Suzuki CEO To Step Down Amid Probe

Suzuki said its chief executive will step down this month as the Japanese carmaker faces a probe into its use of improper fuel emissions tests.

Osamu Suzuki, who has led the company for nearly forty years, will stay on as chairman.

Japan’s fourth biggest car company will also cut executive pay and 2015 bonuses.

Last month it said it found “discrepancies” in its fuel emissions testing but denied cheating.

Toshihiro Suzuki, the company’s president and son of Osamu Suzuki, said on Wednesday that the changes were intended to regain customers’ trust.

“This latest incident occurred because of problems within the company which had continued for a long time, including an R&D division which was not transparent enough,” he said.

“We are making these changes today to try to regain the trust of our customers, and to rebuild Team Suzuki.”

Preventative measures

Osamu Honda, the company’s executive vice president and chief technical officer will also retire.

The management changes will take effect on 29 June subject to shareholder approval at Suzuki’s annual general meeting.

The firm also said it was taking preventative measures such as strengthening training for its engineers, improving testing technology and promoting the use of a whistle-blowing system.
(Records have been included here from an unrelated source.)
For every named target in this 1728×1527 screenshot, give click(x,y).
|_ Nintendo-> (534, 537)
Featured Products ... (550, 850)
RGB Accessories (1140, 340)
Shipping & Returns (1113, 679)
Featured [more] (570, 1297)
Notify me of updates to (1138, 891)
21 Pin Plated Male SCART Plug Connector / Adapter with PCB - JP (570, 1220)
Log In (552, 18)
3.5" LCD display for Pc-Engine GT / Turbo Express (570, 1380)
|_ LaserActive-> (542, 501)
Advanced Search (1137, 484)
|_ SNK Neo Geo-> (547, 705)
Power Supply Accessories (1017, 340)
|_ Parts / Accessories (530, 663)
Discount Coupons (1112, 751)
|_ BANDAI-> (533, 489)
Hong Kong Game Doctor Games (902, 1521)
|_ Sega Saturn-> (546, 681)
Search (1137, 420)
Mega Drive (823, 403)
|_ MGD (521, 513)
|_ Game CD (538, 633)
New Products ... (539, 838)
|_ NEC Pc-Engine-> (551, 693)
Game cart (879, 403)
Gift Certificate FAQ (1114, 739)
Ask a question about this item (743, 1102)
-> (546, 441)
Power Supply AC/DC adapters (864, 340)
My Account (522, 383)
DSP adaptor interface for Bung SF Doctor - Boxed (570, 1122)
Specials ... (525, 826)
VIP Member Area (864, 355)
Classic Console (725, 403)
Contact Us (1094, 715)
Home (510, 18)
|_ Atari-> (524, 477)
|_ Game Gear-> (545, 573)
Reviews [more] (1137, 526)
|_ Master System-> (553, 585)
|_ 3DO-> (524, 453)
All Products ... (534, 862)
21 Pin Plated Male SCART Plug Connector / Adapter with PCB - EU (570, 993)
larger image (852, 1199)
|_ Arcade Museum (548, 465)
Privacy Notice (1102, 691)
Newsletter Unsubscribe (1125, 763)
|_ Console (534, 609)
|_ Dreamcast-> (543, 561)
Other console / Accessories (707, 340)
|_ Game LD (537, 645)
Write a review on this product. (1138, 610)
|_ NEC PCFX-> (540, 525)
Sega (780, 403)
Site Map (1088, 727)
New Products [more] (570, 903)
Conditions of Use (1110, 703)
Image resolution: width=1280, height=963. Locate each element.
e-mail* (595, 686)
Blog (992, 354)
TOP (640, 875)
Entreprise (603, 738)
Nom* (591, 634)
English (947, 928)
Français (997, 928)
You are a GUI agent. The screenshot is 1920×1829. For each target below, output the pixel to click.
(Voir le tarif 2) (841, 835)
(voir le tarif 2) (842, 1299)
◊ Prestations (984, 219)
Suzuki said in May that its emission and fuel efficiency testing method for 16 models was not in line with official regulations.

In a statement, it said the problems dated back to 2010 and about 2.1 million vehicles were affected, though the issues did not apply to Suzuki-branded vehicles sold outside Japan.

Earlier, this month, authorities raided the company’s headquarters as part of an investigation into the tests.

The latest changes at Suzuki come after its smaller Japanese rival Mitsubishi Motors admitted it had been falsifying fuel efficiency tests for 25 years. In May, Mitsubishi announced that its president, Tetsuro Aikawa, would step down.

The company also entered into a strategic alliance with Nissan, which will take a 34% stake in Mitsubishi, subject to regulatory approval.

German carmaker Volkswagen has also admitted cheating emissions tests in the US.